- Opening Delimiter -

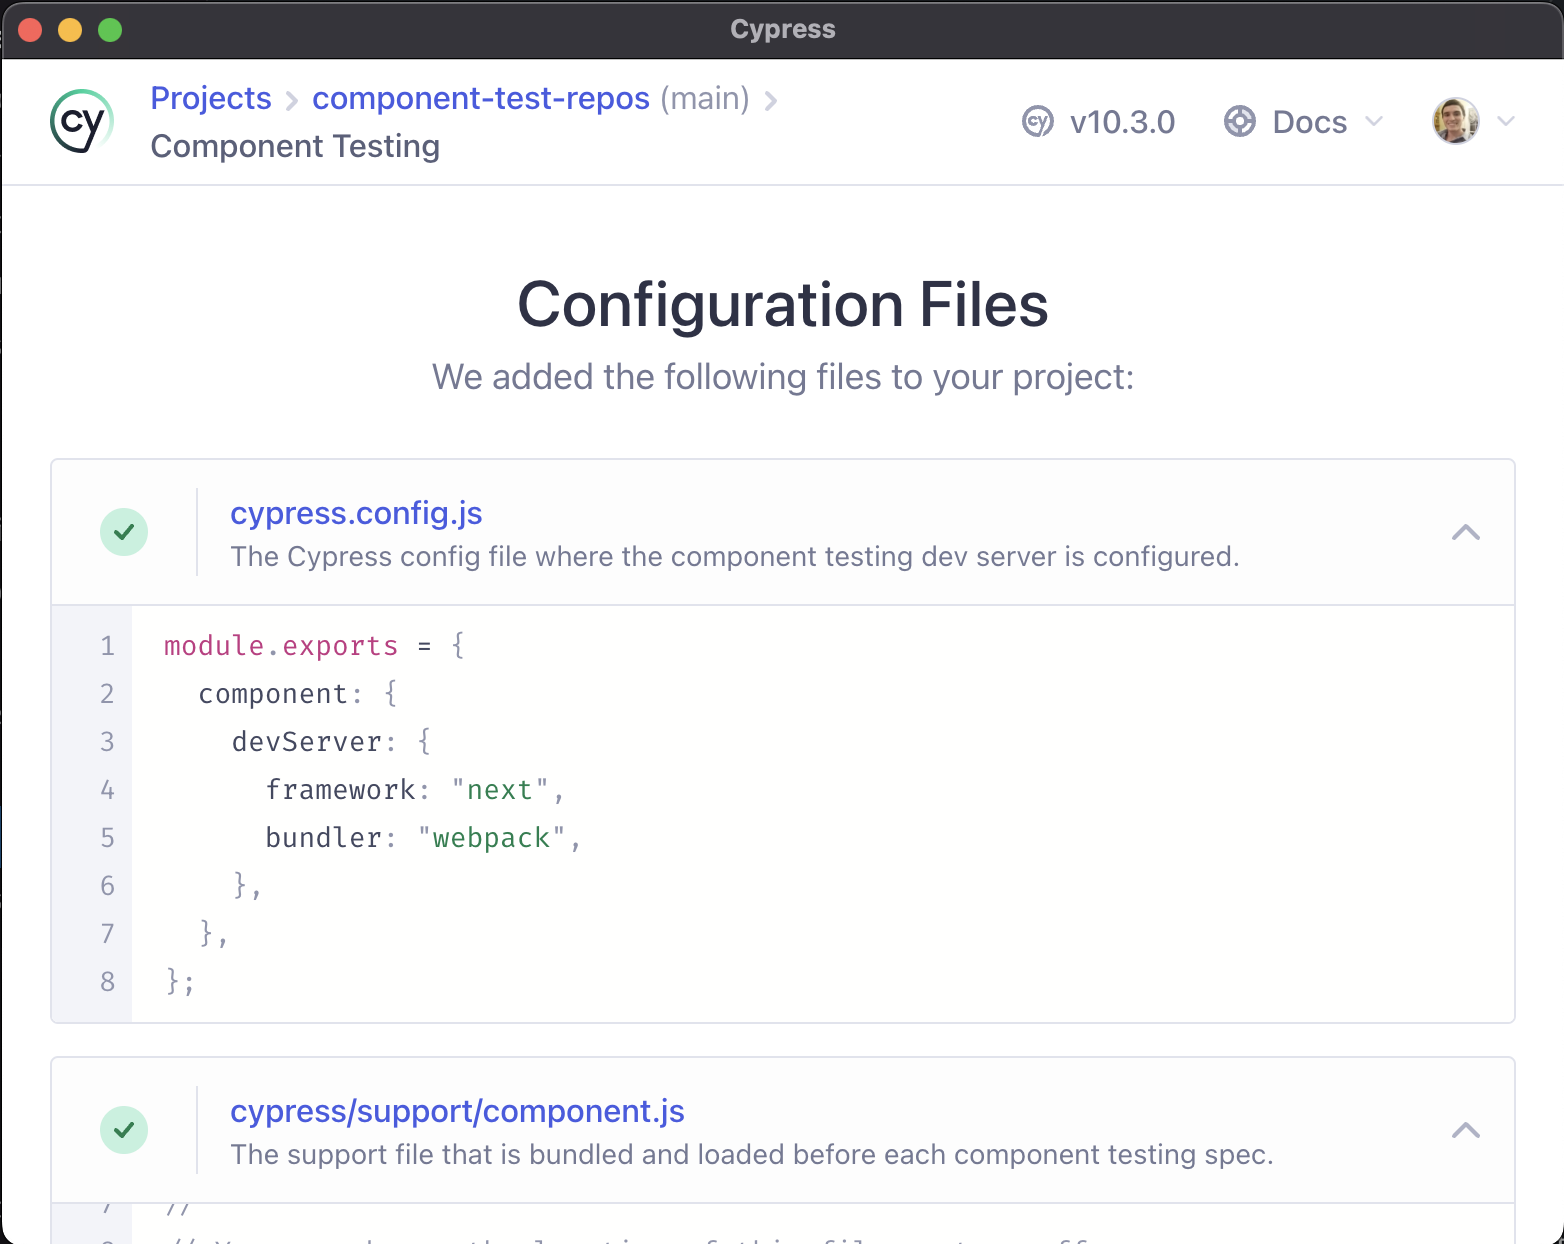This screenshot has height=1244, width=1564.
Task: Open the cypress.config.js file link
Action: pos(356,513)
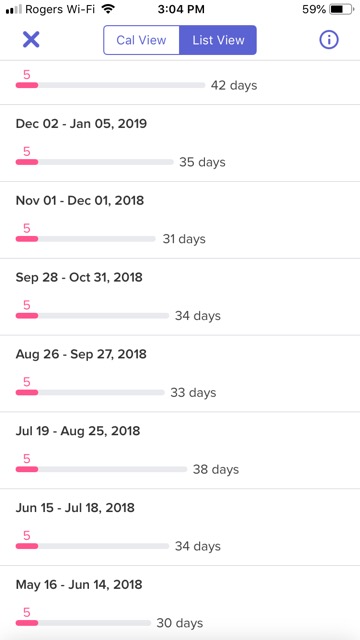Tap the 31 days cycle progress bar
The width and height of the screenshot is (360, 640).
tap(86, 239)
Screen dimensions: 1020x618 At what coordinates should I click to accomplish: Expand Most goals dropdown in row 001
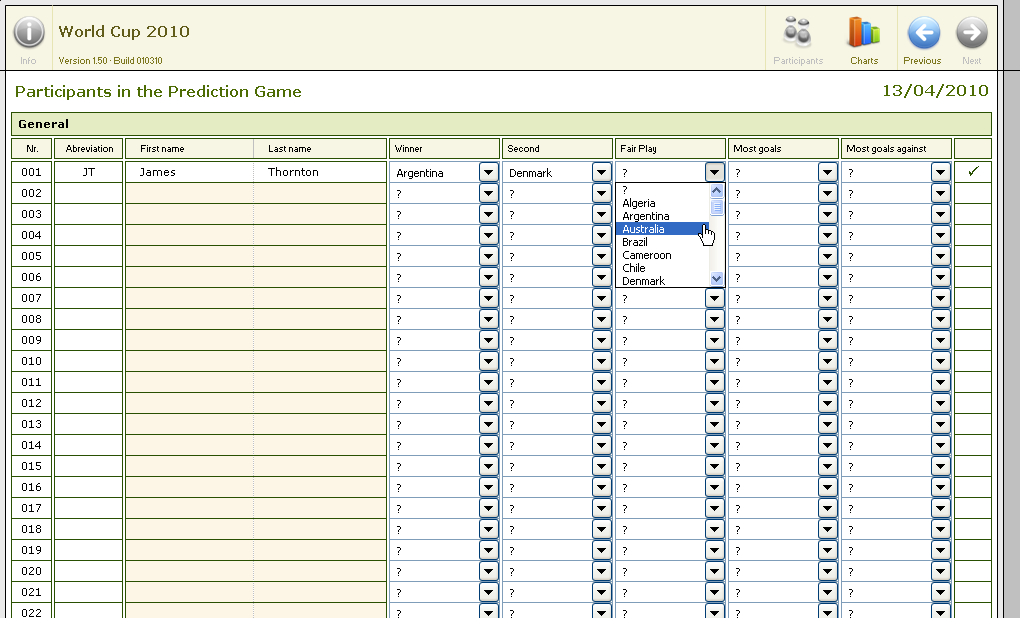(827, 172)
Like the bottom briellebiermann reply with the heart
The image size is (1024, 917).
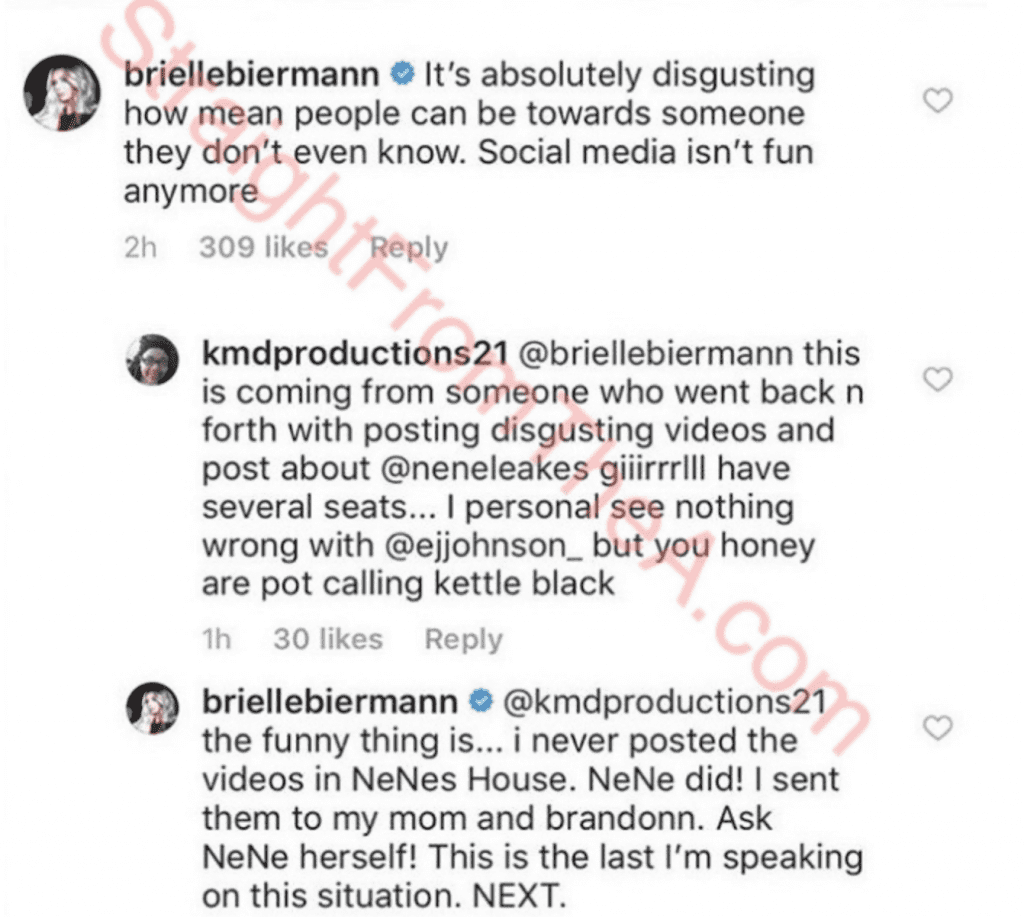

- Closing Delimiter -

Your task is to write out, exactly and without pictures, only the lines from the one holding "Screen dimensions: 1020x618" to the last line of the data.

_Answer box_:
Screen dimensions: 1020x618 At what coordinates should I click to accomplish: Expand Most goals dropdown in row 001
(827, 172)
Like the bottom briellebiermann reply with the heart
The image size is (1024, 917).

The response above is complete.